Há que criticar quando está mal. E há que elogiar quando está bem. Na Educação, desde o primeiro minuto, assistimos às precipitações do ministro Tiago Brandão Rodrigues amontoarem-se ao ritmo do apetite feroz de PCP e BE – a abolição atabalhoada dos exames no ensino básico, a suspensão da prova dos professores que o próprio PS introduziu, o fim da pouca autonomia nas escolas para a contratação de professores. Ora, se essas e outras medidas mereceram crítica quanto à estratégia do governo no sector, duas outras decisões recentes merecem destaque e elogio – o assumir da batalha pela gratuitidade dos manuais escolares e o reforço da dotação orçamental para a educação especial. Elogio porque são ambas áreas que, desde há muito, apresentam problemas por resolver e injustiças carentes de reconhecimento institucional. E destaque porque, no passado recente, a resolução dessas injustiças nunca ascendeu a prioridade. Tiago Brandão Rodrigues, em três meses, atribuiu-lhes esse estatuto.

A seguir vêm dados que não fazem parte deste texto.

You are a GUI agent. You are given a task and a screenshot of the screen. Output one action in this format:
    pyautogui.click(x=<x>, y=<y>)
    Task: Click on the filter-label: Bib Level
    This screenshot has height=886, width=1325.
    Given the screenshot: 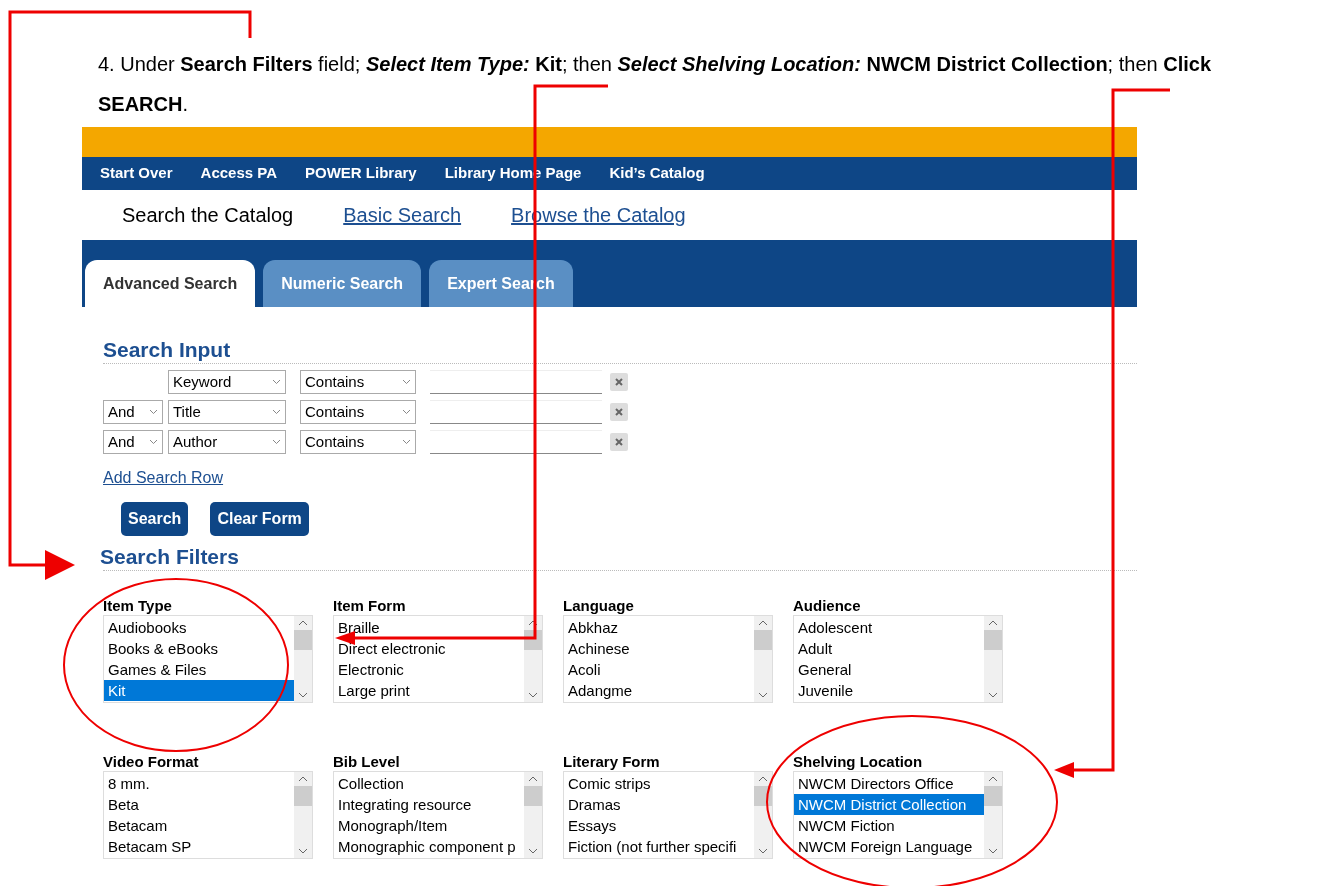 What is the action you would take?
    pyautogui.click(x=367, y=762)
    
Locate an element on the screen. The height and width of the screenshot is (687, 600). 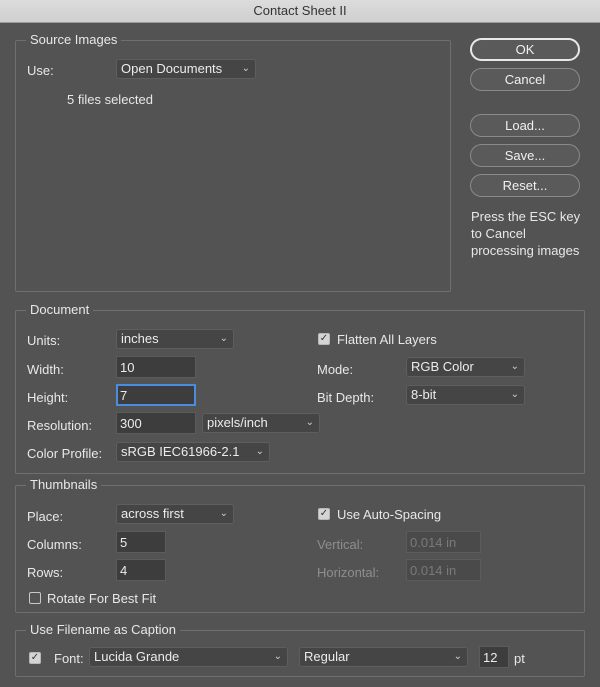
resolution-field is located at coordinates (156, 423).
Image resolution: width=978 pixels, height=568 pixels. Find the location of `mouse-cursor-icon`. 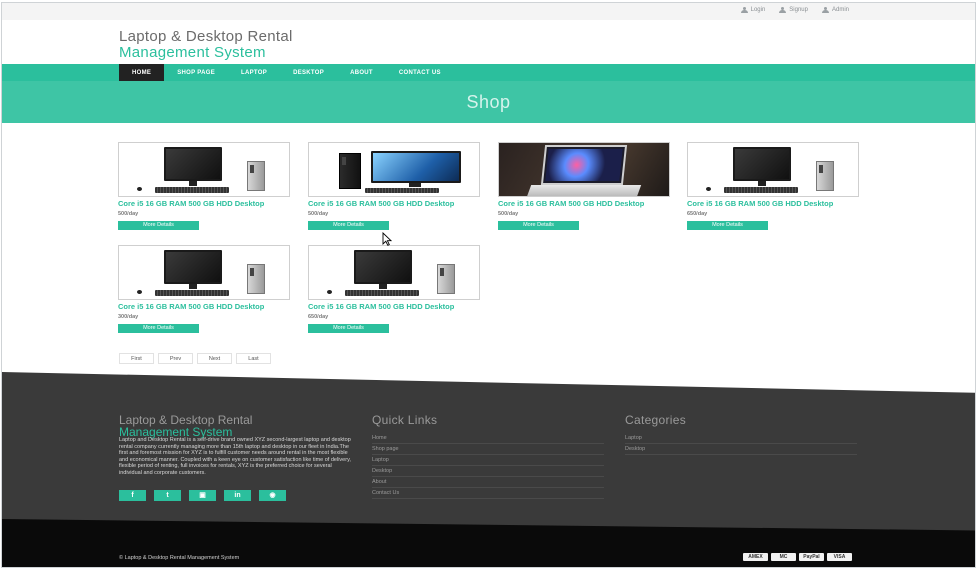

mouse-cursor-icon is located at coordinates (387, 239).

O drama dos manuais escolares dura há tantos anos que deixou de haver palavras para explicar o inexplicável. Como admitir o elevado custo dos manuais para as famílias no contexto da escolaridade obrigatória e gratuita? Como compreender o preço exorbitante dos manuais quando comparado às edições literárias que, com tiragens muito inferiores, são mais baratas? Como decifrar que governos revejam sucessivamente os programas e as metas curriculares, abrindo a porta para que as editoras publiquem novas versões e inviabilizem a troca de manuais? Como aceitar que essas novas versões sejam praticamente idênticas às anteriores e que, mesmo assim, os manuais anteriores deixem de servir? Como admitir que tenhamos, em Portugal, um sistema tão complexo de acreditação e certificação de manuais (e tão permeável às editoras)? Como encaixar que a lei estipule um período de vigência para os manuais e que esse período nunca seja cumprido?
As perguntas são as de sempre e, goste-se ou não, a resposta também: isto só acontece porque, na avenida 5 de Outubro, ninguém se importa. Afinal, o custo dos manuais não sai do bolso do orçamento de Estado e, com tantas batalhas por travar, nenhum ministro deseja abrir uma frente de combate com grupos editoriais. Ora, a equipa de Tiago Brandão Rodrigues mostrou importar-se, mesmo que a solução encontrada – a gratuitidade dos manuais no 1.º ano – não seja perfeita. Longe disso: abrange ainda poucos alunos e deixa as questões acima por responder. Mas assinala um ponto de partida num processo negocial exigente. E isso merece reconhecimento e elogio.
Outro dos dramas actuais do sistema educativo encontra-se na forma como integra os alunos com deficiência no âmbito da educação especial – alunos com necessidades educativas especiais, isto é, os alunos mais necessitados de apoio e as famílias mais frustradas com a ausência de respostas do Estado. Esta foi uma das áreas que maior controvérsia gerou durante o mandato de Nuno Crato e, olhando para os dados das execuções orçamentais desde 2005 (gráfico 1), é fácil perceber porquê: nos últimos 10 anos, dois dos três picos de menor investimento saíram do ministério tutelado por Crato (2012 e 2014). Além de que esta diminuição do investimento surge num período em que o número de alunos inseridos na educação especial aumentou continuamente: em 2010/2011 eram 47 mil, em 2015/2016 são 79 mil (dados DGEEC, Ministério da Educação). Nesse sentido, o corte de Nuno Crato foi duplo – menos dinheiro para mais alunos –, pelo que não será exagero concluir que a educação especial não constituiu prioridade política nos últimos anos.
Ora, a dotação orçamental da educação especial para 2016 mostra, pelo menos, que Tiago Brandão Rodrigues está consciente da sensibilidade da área e destes alunos. E se é certo que atirar dinheiro sobre os problemas da educação especial não os resolverá (muitos deles são legislativos, como apontou o Conselho Nacional de Educação), este foi um importante sinal de valorização dos alunos com necessidades educativas especiais. Naturalmente, aguarda-se com expectativa as alterações legislativas que o ministro reserva para a educação especial. Mas, até lá, o facto de a elevar à categoria de prioridade merece, por si só, elogio.
O ministro da educação arrancou o seu mandato revertendo, à pressa, medidas que estavam a funcionar ou que, no mínimo, careciam de avaliação. Fez mal. E entregou a estratégia para a educação ao BE, ao PCP e à Fenprof. Fez ainda pior. Mas agora fez bem: começou a corrigir algumas das desigualdades do sistema educativo português – na aquisição dos manuais escolares e no apoio aos alunos com necessidades educativas especiais. Sim, ainda é pouco. Mas já é mais do que outros fizeram no seu lugar.